Willeke M.C. van Roon-Mom, PhD

I am a molecular biologist at Leiden University Medical Center (LUMC). I focus on rare hereditary brain disorders that have aberrant protein aggregation as hallmark pathological feature. My research is translational and I work closely together with clinical departments, biotechnology and pharmaceutical companies as well as patient representatives. I am interested in understanding disease mechanisms that can reveal novel targets that can then be used for therapy development.

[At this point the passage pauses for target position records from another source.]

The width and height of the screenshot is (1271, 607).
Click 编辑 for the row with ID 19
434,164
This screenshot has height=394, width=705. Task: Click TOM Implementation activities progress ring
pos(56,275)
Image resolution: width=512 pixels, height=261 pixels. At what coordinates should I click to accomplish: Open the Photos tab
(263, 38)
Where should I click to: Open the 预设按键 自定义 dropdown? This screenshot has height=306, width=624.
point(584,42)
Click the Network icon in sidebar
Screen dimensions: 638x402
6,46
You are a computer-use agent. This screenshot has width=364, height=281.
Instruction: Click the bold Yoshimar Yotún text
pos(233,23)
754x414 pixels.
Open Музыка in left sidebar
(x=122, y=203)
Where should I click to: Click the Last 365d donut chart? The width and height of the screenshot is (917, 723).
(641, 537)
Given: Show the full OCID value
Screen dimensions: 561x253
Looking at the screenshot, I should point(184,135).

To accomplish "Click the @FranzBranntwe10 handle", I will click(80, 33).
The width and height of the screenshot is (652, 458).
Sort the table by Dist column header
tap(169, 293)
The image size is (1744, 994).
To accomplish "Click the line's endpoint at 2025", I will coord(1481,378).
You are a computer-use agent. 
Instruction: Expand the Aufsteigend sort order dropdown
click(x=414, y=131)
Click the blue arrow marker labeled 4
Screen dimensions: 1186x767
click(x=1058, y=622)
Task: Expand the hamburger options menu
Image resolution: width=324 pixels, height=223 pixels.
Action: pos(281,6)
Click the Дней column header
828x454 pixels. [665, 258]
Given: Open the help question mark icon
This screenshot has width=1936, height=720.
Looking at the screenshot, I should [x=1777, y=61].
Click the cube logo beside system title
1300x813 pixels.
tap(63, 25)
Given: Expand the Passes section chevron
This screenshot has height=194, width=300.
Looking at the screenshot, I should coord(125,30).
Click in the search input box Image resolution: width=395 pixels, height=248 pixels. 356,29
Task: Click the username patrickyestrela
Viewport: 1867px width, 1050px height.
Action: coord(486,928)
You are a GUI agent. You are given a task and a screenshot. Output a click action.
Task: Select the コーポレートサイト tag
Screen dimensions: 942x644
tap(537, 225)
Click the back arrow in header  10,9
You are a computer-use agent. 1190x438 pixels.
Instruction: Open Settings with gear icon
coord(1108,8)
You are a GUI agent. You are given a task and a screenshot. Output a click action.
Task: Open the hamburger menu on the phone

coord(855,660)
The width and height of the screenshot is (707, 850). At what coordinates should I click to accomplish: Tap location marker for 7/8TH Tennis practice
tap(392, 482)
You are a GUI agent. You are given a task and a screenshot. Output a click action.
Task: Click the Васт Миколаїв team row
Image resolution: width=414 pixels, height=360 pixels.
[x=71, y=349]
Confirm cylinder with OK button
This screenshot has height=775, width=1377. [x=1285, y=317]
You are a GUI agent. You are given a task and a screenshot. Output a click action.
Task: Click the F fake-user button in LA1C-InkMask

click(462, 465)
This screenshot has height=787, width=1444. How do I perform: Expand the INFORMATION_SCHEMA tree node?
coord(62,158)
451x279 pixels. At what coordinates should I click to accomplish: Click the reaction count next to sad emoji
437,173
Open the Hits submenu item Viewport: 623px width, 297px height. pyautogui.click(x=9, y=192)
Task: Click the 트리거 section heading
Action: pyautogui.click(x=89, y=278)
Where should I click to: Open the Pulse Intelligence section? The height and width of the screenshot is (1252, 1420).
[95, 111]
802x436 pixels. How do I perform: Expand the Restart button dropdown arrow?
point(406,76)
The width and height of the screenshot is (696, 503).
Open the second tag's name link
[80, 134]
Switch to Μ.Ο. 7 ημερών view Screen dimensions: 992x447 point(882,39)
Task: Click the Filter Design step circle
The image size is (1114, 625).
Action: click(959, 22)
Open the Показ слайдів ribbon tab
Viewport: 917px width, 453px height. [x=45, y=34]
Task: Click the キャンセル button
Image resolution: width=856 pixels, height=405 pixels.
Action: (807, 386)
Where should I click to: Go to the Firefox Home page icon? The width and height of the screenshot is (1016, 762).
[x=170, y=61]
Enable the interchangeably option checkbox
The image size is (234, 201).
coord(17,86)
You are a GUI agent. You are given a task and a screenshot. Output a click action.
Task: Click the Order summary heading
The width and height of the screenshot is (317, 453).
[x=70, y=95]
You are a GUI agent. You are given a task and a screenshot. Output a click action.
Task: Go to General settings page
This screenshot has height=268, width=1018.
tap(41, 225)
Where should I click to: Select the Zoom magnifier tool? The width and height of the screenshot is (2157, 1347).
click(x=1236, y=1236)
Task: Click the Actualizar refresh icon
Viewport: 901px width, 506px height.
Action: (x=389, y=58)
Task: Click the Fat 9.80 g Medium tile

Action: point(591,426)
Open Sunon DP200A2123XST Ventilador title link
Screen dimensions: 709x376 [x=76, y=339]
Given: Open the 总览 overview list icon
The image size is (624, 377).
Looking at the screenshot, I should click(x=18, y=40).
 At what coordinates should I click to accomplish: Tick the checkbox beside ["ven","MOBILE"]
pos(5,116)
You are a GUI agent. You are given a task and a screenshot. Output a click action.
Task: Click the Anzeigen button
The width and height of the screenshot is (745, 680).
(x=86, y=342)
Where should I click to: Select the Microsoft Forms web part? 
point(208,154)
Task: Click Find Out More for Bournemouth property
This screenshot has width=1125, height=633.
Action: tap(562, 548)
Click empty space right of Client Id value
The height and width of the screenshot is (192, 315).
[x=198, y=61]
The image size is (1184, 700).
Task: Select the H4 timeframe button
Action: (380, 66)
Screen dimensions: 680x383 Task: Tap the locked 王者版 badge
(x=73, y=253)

I completed my study and training as a biologist at the University of Groningen, specialising in Medical Biology.I initially worked on cell transplant therapies for Parkinson’s disease at the University Medical Centre Groningen (UMCG). In 1995, I moved to New Zealand where I did my PhD at the University of Auckland on protein aggregation in Huntington disease, mainly working with post mortem human brain material. After a postdoc of 2 years in Auckland, I moved back to The Netherlands in 2005 to start my own research group at the department of Human Genetics at LUMC. Now, my group is studying different diseases, many of which belong to the group of polyglutamine disorders. We use post mortem human brain tissue, animal models and induced pluripotent stem cell (iPSC) models to unravel disease pathology and develop RNA targeting therapies.  

In addition to my own research group, I am co-director of the Dutch Center of RNA Therapeutics where we want to apply our expertise in the development of RNA targeting therapies to patients with unique mutations that have no outlook on therapies developed through the regular clinical trial paradigm. To this end, we work closely together with European and global partners to overcome hurdles in regards to practical, legal and ethical issues.

I am one of the co-applicants of the CUREQ consortium and I lead WP1. My team is responsible for making the isogenic iPSC lines, standardising the iPSC work within the consortium and implementing our 2D and 3D iPSC assays to CureQ.  I am co-leading WP3 together with Mayke Oosterloo. I will supervise one PostDoc that will study the SCA1 disease landscape in the isogenic iPSC, a technician that is responsible for making the isogenic iPSC lines, and a technician that will coordinate the iPSC lab work. Furthermore, I am co-supervising Angela Santiago Aranda, the CureQ PhD student from the Reits lab.